PERREAULT Magazine MARCH | APRIL 2016 | Page 42

I came to Greenpeace wanting to break the dichotomy between the environment and development. I knew, rationally, that there is a link between addressing poverty and human rights and addressing environmental injustice and climate injustice. But my time with Greenpeace drove this awareness deeper into my heart. Once you see it, you can't stop seeing it. From the woman who can no longer fish the African coasts for her family because European factory trawlers have emptied her seas, to the child in India choking on ash and coal dust in a village pillaged by the coal industry, to the infant breathing in toxic fumes in an electronic waste dump in China while his mother sets fire to a circuit board to scavenge components, to the devastated family living in a cardboard box after their home was destroyed by typhoon Hagupit in the Philippines: the people who pay the highest price for overconsumption and pollution are those who see the least benefit.

Greenpeace strengthened my belief in the power of nonviolent direct action and my conviction that civil disobedience is essential to addressing this core injustice, to bringing about a truly transformational change not only in the way we feed and fuel our world, but in how we think about wealth, growth, and value – how we reinvent the future in the face of what Naomi Klein has described as an incredible opportunity disguised as a crisis.
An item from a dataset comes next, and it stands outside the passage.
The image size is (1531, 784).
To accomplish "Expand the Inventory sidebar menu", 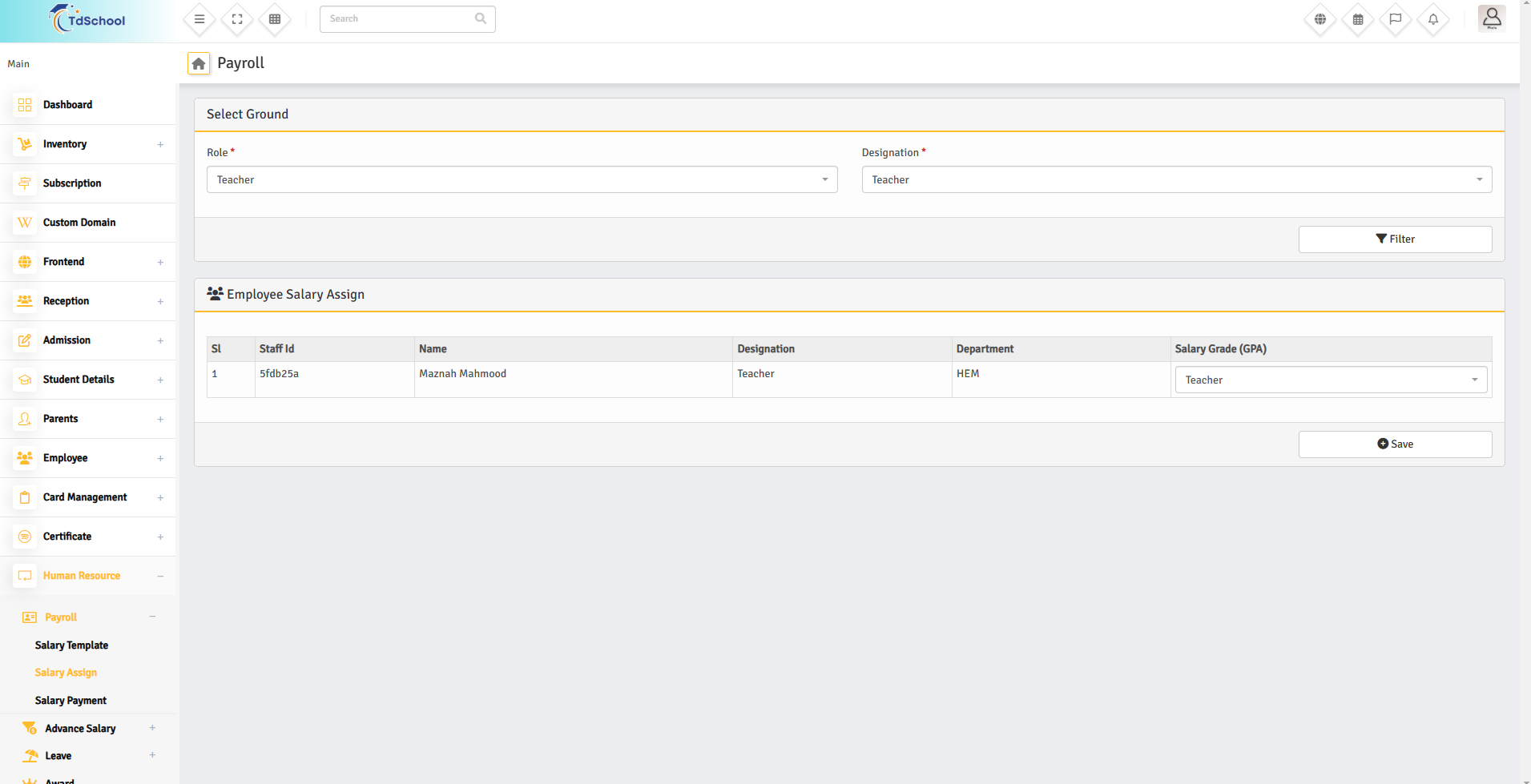I will [x=88, y=144].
In the six years I've been with Greenpeace, we've secured so many victories – from Shell's decision to abandon Arctic Drilling to Italian energy giant ENEL's turning its back on fossil fuels. From dozens of major retailers agreeing to Detox their clothing lines to agreements with major deforesters to end peatland destruction in Indonesia. From Facebook's agreement to friend renewable energy to new Marine Reserves that have increased the size of our protected waters. But these are but small contributions to the vast changes that a far wider movement is driving – from the unprecedented court decision in the Netherlands that the government is negligent of its duty to protect its people if it doesn't cut CO2 by 25% by 2020 – driven by tiny NGO Urgenda – to Elon Musk's decision to open source the design of the Tesla electric car and the PowerWall smart battery, to crowdfunding campaigns for oceans plastic cleanup and prototype solar roadways to new models in the sharing economy to The Guardian's coal divestment campaign.
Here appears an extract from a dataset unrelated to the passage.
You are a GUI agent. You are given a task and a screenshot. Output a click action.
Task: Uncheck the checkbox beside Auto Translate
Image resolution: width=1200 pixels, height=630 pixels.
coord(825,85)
I have found myself on podium after podium speaking from the same agenda of climate urgency as Sharan Burrow, the head of the global trade union movement. I leapt from my chair in celebration after reading the Pope's recent encyclical on stewardship over the Earth. From every category of human endeavour, from every continent, we're witnessing an awakening – an unprecedented conspiracy of courage and commitment to change.